*** MATERIALS PROVIDED Section Begins ***

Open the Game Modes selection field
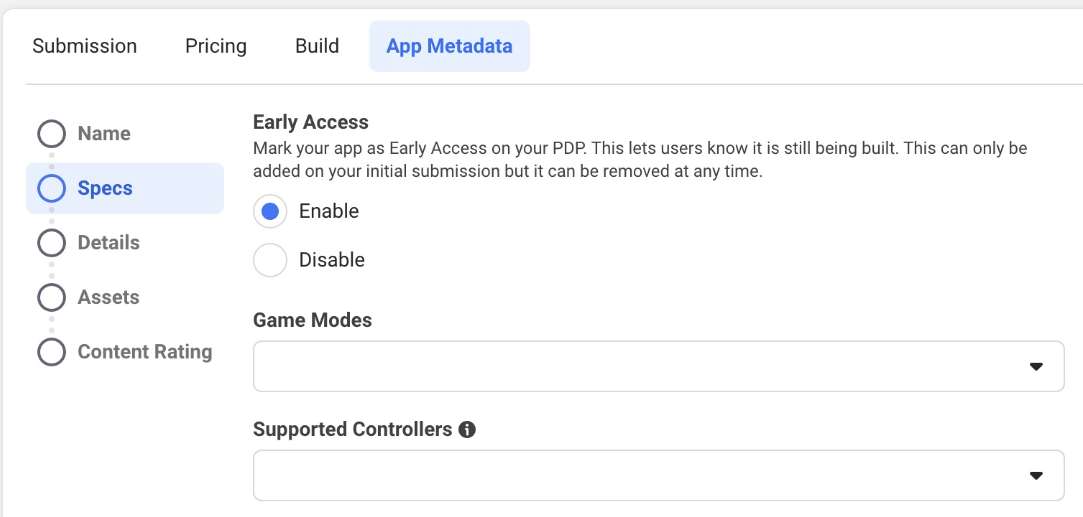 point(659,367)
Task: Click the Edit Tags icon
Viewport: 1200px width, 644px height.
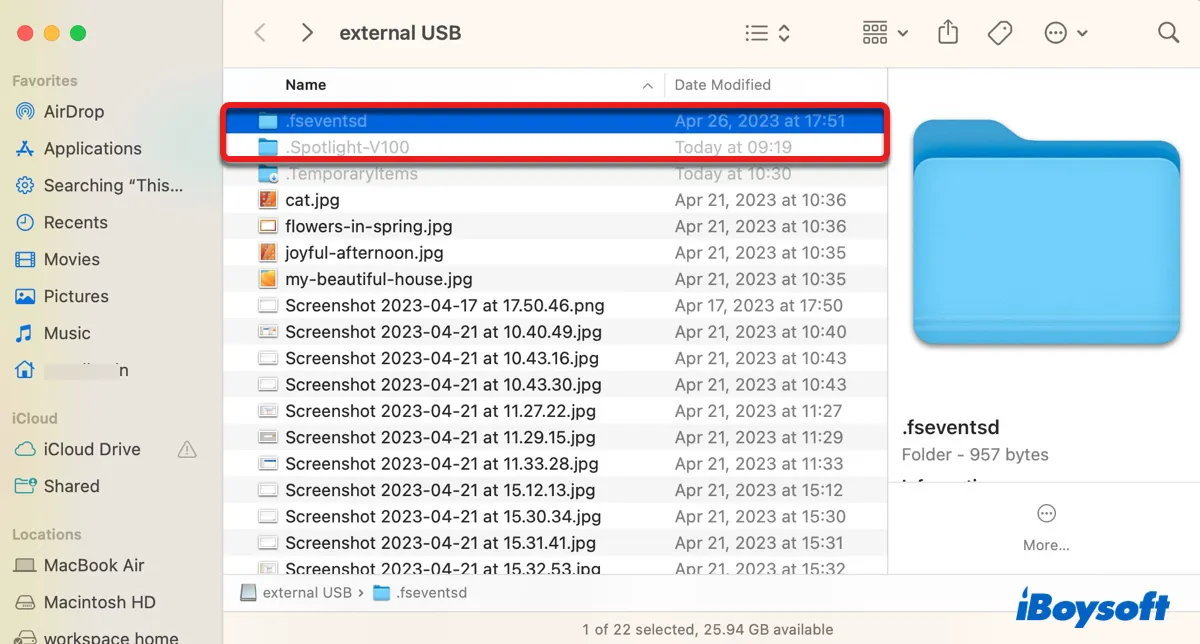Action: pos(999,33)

*** MATERIALS PROVIDED Section Ends ***

If an entry contains an image, print the rest of that entry exactly and leave the image out.

TASK SOLUTION »
Open the Game Modes selection field
 point(659,367)
Task: Click the Edit Tags icon
Viewport: 1200px width, 644px height.
Action: pos(999,33)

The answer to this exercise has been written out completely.